What the exercise asks: Copy, exactly and without additions, every line in the records below from the one holding "Where should I click to: Zoom" through the one holding "Click the Share", both ends included.

(Saved entries)
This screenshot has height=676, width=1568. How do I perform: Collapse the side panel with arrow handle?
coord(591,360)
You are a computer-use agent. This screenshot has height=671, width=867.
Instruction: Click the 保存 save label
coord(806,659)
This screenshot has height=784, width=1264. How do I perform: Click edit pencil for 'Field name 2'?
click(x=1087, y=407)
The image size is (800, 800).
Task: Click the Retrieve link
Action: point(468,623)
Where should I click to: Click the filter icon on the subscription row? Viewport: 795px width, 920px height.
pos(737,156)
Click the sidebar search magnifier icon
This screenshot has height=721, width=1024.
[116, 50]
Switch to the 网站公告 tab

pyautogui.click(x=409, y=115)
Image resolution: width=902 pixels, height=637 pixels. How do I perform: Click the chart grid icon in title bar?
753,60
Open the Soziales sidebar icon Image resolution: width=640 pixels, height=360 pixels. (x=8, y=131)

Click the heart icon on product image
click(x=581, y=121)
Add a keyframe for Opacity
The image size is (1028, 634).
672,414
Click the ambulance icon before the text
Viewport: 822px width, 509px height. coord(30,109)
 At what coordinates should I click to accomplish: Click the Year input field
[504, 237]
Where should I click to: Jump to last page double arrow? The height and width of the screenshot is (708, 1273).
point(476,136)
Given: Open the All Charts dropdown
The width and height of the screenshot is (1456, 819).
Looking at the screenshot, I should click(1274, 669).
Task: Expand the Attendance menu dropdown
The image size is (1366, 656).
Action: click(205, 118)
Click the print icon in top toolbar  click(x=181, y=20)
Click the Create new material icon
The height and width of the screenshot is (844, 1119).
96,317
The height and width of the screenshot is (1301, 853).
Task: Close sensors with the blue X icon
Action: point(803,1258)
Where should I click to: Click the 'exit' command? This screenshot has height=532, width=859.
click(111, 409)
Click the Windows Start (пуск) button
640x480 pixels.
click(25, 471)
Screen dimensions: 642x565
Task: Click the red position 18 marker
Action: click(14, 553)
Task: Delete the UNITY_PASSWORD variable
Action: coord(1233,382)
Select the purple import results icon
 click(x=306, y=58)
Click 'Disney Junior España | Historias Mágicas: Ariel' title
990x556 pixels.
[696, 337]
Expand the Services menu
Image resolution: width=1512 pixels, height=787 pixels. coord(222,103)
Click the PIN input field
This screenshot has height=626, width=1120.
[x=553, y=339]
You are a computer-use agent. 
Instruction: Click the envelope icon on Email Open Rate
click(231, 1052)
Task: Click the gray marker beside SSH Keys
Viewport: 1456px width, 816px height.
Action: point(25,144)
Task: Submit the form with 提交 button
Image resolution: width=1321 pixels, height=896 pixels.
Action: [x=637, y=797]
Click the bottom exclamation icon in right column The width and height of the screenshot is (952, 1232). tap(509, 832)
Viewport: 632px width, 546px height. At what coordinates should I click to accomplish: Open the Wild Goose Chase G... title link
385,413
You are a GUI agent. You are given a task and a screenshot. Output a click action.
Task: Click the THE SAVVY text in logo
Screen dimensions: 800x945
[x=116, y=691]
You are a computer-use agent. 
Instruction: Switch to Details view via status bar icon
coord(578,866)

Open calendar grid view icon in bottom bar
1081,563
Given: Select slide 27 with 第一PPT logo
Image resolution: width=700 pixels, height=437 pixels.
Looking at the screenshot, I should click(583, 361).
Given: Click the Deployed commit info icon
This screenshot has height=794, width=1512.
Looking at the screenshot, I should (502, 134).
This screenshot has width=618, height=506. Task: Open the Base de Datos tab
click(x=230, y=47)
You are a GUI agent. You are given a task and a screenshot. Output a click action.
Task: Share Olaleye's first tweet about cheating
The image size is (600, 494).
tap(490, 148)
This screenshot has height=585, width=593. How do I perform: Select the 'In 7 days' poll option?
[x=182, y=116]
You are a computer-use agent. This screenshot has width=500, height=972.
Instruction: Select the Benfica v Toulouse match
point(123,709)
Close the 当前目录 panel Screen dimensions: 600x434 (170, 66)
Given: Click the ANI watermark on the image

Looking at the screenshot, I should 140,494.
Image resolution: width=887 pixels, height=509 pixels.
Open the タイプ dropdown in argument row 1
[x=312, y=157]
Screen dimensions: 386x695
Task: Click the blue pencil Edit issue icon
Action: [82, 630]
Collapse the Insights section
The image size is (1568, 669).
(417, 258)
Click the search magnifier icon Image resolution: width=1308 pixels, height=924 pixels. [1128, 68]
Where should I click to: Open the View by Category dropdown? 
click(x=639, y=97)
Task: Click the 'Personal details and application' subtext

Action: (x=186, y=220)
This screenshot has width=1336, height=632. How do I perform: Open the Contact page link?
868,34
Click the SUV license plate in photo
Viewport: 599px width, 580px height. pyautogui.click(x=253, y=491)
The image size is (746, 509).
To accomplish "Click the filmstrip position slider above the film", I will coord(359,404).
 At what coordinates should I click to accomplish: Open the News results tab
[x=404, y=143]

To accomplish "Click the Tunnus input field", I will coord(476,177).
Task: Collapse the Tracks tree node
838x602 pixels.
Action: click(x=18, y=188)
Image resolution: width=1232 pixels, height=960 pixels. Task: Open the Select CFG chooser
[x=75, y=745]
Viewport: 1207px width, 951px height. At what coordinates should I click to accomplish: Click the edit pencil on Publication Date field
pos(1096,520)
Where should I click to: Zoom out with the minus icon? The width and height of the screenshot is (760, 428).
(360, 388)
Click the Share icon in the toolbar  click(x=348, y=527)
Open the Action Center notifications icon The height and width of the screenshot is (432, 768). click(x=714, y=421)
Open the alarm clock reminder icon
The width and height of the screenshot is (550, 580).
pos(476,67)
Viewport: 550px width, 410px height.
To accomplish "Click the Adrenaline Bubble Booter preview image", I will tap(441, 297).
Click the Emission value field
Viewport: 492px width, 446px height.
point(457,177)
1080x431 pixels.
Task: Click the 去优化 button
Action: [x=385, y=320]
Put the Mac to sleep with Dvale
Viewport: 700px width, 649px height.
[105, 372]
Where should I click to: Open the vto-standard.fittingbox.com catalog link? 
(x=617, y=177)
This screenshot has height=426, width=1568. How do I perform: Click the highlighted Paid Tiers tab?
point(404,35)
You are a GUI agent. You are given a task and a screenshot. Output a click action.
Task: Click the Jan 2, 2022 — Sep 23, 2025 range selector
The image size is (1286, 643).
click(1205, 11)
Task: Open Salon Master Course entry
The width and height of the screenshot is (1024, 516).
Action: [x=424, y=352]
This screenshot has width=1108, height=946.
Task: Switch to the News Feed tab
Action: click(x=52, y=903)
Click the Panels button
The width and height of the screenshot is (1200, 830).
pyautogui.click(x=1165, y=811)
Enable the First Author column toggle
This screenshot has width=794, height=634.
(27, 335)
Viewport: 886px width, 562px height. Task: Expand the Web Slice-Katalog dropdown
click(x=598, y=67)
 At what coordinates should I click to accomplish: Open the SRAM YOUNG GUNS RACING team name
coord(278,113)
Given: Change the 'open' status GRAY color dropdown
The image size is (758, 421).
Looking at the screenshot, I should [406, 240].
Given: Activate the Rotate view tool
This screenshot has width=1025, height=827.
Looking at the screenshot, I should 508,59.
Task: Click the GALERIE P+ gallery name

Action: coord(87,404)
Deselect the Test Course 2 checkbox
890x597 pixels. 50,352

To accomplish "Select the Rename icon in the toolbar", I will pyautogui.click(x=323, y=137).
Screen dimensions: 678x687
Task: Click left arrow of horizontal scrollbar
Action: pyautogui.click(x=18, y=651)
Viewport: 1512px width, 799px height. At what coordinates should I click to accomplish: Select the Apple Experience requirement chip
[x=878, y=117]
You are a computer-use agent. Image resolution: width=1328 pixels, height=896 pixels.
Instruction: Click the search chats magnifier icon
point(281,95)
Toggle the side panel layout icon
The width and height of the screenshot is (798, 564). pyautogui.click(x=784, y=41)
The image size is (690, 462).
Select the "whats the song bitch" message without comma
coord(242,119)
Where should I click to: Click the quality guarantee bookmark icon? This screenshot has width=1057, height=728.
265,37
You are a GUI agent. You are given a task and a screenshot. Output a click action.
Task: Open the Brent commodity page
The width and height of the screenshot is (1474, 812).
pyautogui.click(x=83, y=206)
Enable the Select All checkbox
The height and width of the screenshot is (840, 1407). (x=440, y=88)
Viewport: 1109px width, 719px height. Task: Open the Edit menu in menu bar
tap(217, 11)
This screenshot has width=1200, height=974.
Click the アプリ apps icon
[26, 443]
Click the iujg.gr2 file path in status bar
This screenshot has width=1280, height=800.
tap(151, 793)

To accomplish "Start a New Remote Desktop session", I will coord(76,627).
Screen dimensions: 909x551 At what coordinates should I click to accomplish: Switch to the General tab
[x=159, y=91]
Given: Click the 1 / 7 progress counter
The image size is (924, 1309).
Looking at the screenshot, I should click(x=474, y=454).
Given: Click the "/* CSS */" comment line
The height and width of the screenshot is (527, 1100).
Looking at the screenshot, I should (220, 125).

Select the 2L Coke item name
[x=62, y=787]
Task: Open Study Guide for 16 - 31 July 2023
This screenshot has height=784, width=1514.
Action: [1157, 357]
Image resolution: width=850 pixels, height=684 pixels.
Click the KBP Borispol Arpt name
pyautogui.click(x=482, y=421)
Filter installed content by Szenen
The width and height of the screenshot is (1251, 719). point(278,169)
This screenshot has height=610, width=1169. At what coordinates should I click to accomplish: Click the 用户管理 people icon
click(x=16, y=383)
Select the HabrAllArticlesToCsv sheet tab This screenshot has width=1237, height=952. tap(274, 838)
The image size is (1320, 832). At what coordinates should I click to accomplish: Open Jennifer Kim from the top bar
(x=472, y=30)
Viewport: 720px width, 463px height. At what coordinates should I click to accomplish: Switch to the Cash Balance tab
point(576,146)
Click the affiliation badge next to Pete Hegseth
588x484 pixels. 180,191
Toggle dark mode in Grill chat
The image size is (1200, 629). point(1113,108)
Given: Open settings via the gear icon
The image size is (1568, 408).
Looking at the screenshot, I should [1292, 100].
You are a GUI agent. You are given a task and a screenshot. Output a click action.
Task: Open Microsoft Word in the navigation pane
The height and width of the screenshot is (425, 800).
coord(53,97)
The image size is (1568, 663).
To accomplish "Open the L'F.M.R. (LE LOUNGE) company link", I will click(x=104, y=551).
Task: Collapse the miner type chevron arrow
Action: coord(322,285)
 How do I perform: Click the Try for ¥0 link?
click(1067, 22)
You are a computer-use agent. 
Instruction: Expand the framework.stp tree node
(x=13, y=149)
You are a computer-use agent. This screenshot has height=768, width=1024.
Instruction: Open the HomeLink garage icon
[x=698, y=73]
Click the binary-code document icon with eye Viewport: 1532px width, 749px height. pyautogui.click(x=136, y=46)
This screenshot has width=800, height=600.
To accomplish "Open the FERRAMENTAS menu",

Result of this task:
Where should I click to: Zoom out with the minus icon? The width and height of the screenshot is (760, 428).
(360, 388)
Click the Share icon in the toolbar  click(x=348, y=527)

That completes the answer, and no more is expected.